Residual connections, also known as skip connections, are a technique used in neural networks to address the vanishing gradient problem that can occur when training very deep networks. The vanishing gradient problem occurs when gradients become very small as they are propagated back through the layers of the network during training, which can make it difficult to update the parameters of early layers in the network.

Residual connections solve this problem by introducing a shortcut connection that allows the input of a layer to bypass one or more layers and be added directly to the output of a later layer. This shortcut connection creates a residual block, which allows the network to learn residual functions, that is, the difference between the input and output of a block.

The addition of the residual connection enables the network to preserve information from earlier layers, making it easier for the network to learn and propagate gradients back through the network. This allows for deeper networks to be trained without encountering the vanishing gradient problem.

The residual connections can be implemented in different ways, such as using identity mappings or projection mappings. In identity mappings, the input is added directly to the output of the layer, while in projection mappings, the input is first transformed by a linear layer before being added to the output of the layer.

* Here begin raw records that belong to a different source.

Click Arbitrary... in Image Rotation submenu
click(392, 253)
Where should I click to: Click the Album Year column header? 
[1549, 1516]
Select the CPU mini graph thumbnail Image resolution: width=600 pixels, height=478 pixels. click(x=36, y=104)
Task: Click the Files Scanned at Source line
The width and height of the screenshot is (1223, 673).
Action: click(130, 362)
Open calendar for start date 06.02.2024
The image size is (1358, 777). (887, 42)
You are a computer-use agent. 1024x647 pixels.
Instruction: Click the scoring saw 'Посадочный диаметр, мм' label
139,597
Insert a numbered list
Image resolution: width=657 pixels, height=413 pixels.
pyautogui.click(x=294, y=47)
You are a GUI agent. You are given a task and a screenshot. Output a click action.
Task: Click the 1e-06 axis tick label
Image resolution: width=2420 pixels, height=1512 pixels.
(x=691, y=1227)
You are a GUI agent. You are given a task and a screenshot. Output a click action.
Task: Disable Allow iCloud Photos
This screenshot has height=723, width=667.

Residual connections have been shown to be effective in a variety of deep learning architectures, including convolutional neural networks (CNNs), residual networks (ResNets), and long short-term memory (LSTM) networks, among others.

LSTM

Does not really seem relevant but, LSTM (Long Short-Term Memory) is a type of recurrent neural network architecture that is particularly useful for processing sequential data, such as time series, speech, and natural language. LSTM networks were first introduced by Hochreiter and Schmidhuber in 1997, and since then, they have become widely used in a variety of applications.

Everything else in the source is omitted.